*PROBLEM*
What is the number of lines in the entries that contain "size"? Reply with that number only.

+++ THE DATA +++

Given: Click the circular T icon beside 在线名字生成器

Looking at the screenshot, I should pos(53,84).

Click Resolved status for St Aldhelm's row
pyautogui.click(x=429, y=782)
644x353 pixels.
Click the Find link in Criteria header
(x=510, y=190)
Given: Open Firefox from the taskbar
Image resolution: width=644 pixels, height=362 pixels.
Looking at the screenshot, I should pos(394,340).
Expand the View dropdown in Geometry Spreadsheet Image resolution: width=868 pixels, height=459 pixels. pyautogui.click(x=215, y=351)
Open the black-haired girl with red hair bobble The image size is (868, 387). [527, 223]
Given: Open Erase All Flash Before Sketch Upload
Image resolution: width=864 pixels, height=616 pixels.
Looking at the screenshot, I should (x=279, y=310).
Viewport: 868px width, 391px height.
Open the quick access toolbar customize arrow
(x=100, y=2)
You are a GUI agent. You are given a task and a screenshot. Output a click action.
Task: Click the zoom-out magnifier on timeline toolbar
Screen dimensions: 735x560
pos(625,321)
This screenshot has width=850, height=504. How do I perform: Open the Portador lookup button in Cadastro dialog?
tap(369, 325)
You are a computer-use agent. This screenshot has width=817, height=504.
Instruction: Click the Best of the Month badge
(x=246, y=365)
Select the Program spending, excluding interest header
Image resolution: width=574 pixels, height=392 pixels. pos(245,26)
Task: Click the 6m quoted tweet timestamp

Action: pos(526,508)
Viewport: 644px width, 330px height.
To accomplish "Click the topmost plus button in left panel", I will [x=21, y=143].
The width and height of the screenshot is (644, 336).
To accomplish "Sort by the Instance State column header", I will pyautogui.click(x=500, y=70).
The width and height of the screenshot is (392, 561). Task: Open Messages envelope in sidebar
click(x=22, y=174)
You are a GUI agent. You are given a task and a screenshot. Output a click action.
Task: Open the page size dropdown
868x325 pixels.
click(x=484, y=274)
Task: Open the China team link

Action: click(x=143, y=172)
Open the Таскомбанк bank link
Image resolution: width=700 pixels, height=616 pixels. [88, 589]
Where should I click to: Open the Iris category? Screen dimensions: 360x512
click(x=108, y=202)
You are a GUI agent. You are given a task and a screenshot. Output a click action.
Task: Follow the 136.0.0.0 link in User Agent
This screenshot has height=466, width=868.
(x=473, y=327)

+++

*EXPECTED OUTPUT*
2